Keep the actual payment authorization on your trusted host, not in the guest. Let the disposable microVM drive the browser and get the cart to the point of purchase, then report price and a screenshot back so your host code can verify and commit the transaction behind your own approval and tokenization. The guest that ran attacker-controlled page JavaScript never sees a real card number, so even a fully hijacked session can't spend money on its own.

How does a shopping-agent sandbox avoid cookie and session bleed between users?

Give each session its own microVM and destroy it after checkout. Each session starts from a clean baked snapshot — no cookies, no localStorage, no retailer login, no browser profile — and is torn down when the task ends, so nothing carries into the next user's session. Reusing one long-lived browser worker across users mixes their cookies and payment state in one process and defeats the boundary; on PandaStack the per-session network namespace and guest are destroyed with the VM.

Can I run a real price comparison across many retailers in parallel while keeping them isolated?

Yes. Configure one warm sandbox, snapshot it, and fork one isolated microVM per retailer, running them concurrently. A same-host fork is 400–750ms and shares the parent's memory copy-on-write, but each fork is a fully separate guest with its own kernel, cookie jar, and network namespace. A poisoned listing at one retailer can't touch the sessions talking to the others, and every fork is disposed when its check finishes.

How do you keep a checkout agent from reaching internal services or exfiltrating data?

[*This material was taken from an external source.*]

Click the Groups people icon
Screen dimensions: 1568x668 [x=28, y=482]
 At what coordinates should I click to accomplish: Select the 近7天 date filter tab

Control egress at the network layer, not just the kernel. On PandaStack every sandbox runs in its own Linux network namespace with its own TAP device (NATID networking, 16,384 pre-allocated /30 subnets per agent), with no ambient access to your VPC, database, or cloud metadata endpoint. Allowlist only the retailer domains the task needs, deny RFC1918 ranges, and optionally route through a proxy — so a fooled agent can't be talked into probing internal hosts or POSTing data to an attacker.